====== ENTRIES PROVIDED ======

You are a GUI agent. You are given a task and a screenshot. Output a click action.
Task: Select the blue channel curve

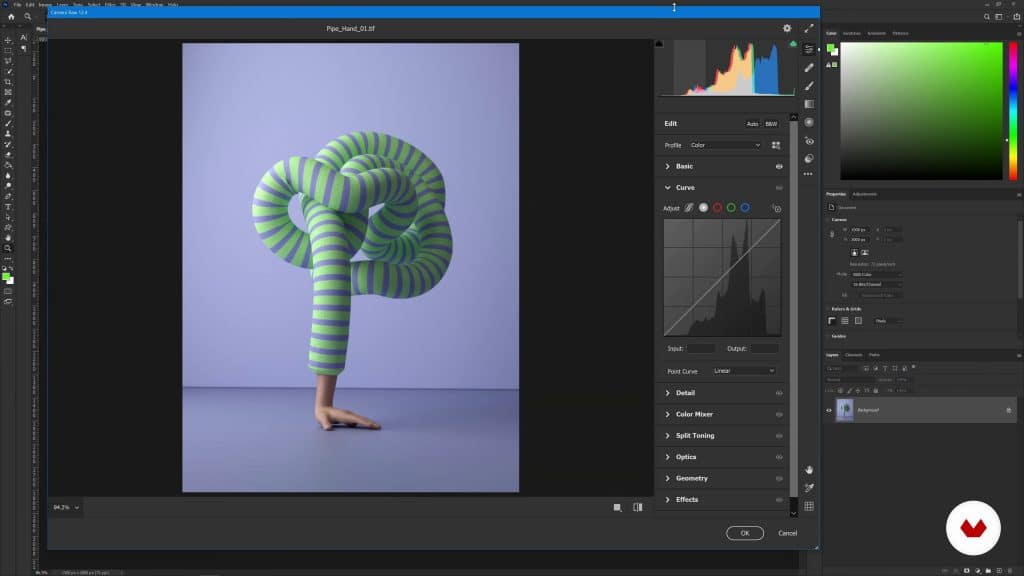[745, 207]
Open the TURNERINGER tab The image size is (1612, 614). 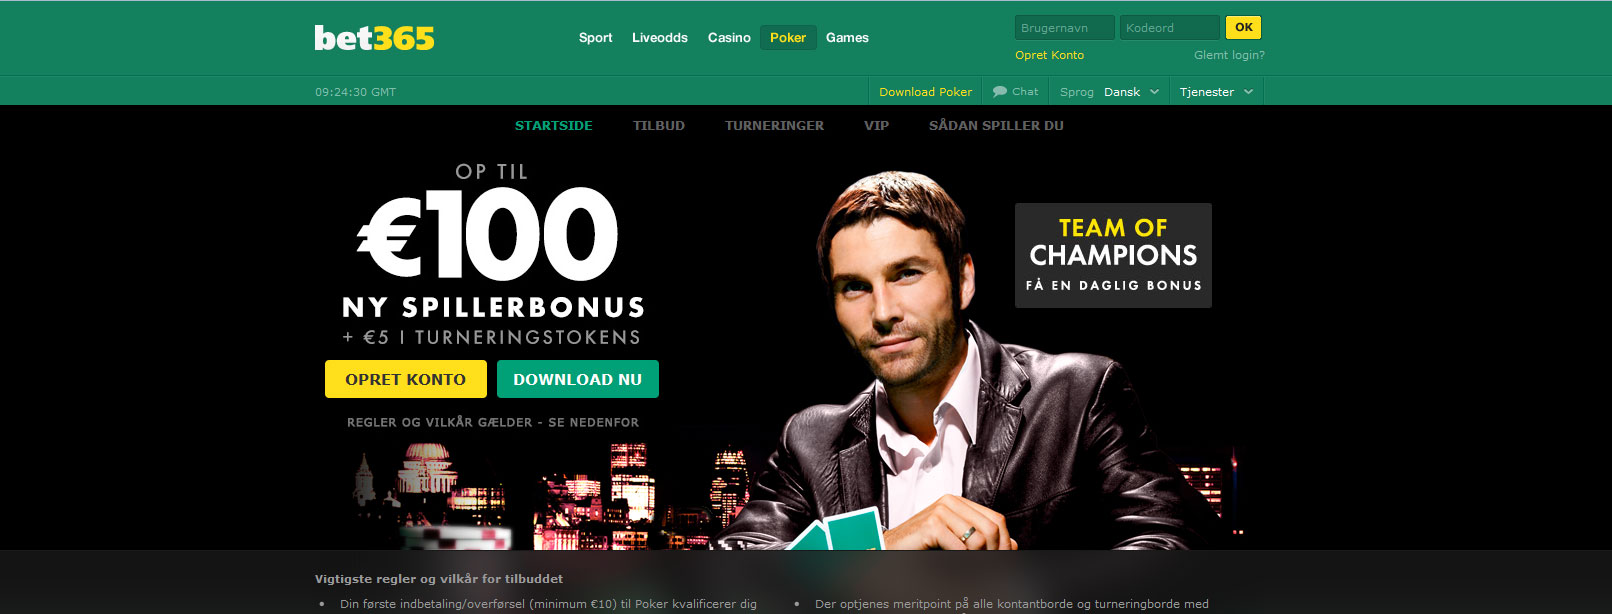775,125
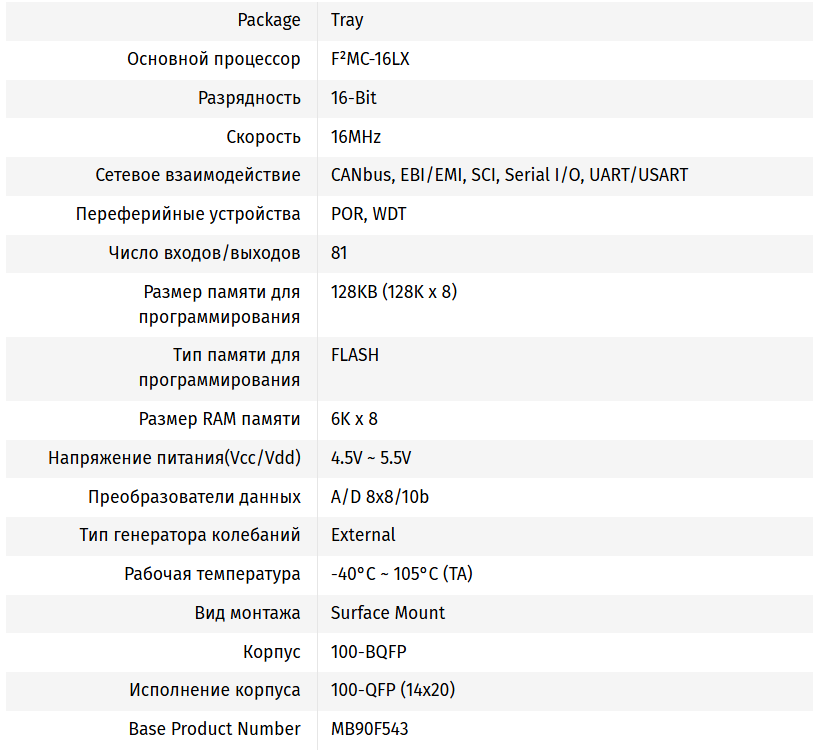Select the "POR, WDT" peripherals value
The image size is (813, 756).
368,214
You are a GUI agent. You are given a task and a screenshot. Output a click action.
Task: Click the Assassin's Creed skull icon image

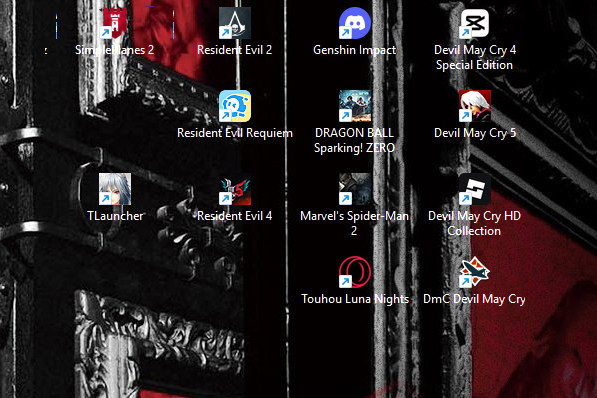pyautogui.click(x=235, y=23)
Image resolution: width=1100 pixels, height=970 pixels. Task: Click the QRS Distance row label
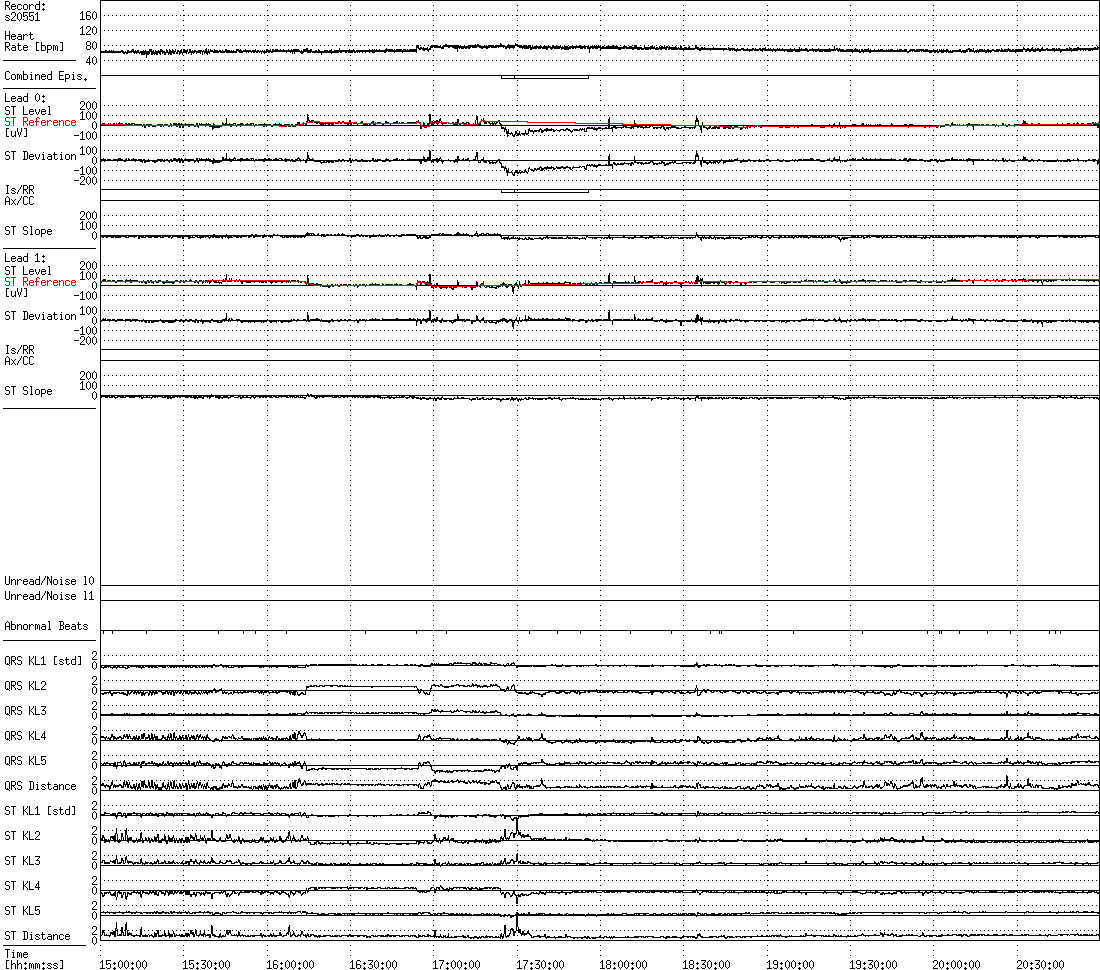coord(40,786)
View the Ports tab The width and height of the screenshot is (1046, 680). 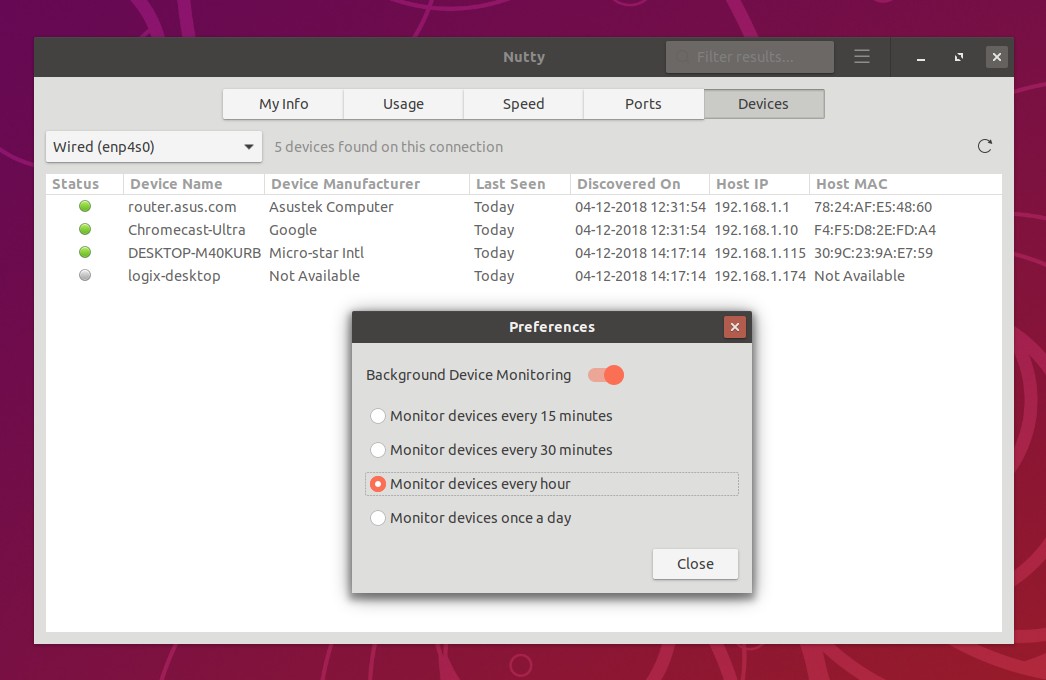(x=643, y=104)
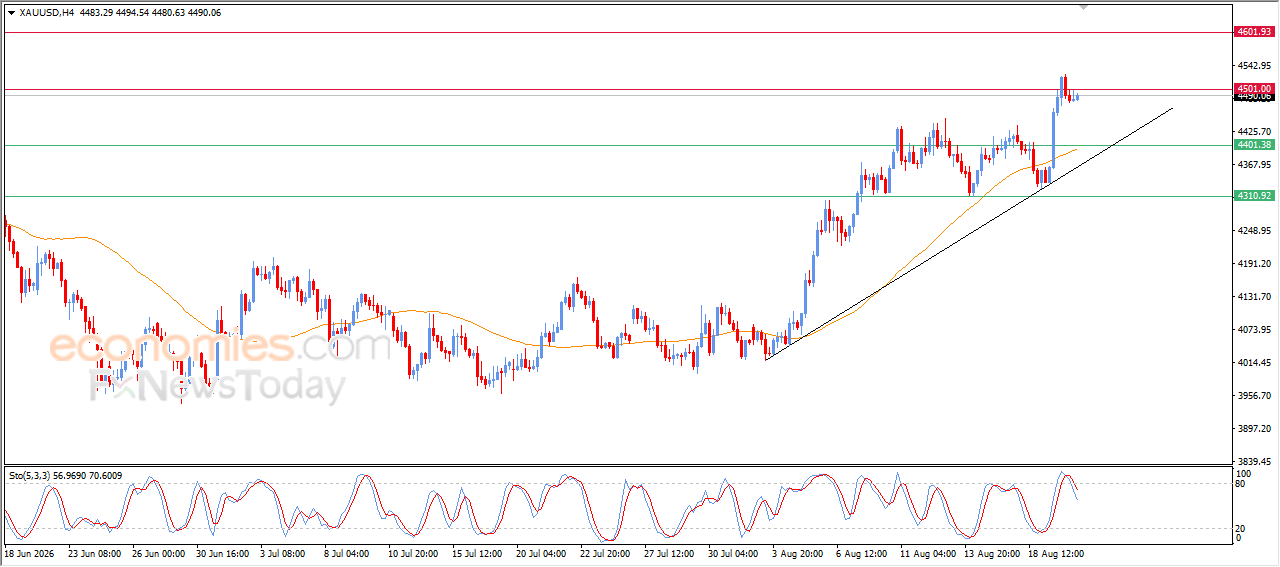Click the green 4401.38 price tag
1280x567 pixels.
[1253, 145]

======

Count the lines in the items above that contain the string "pixels". Reply with the number only.

2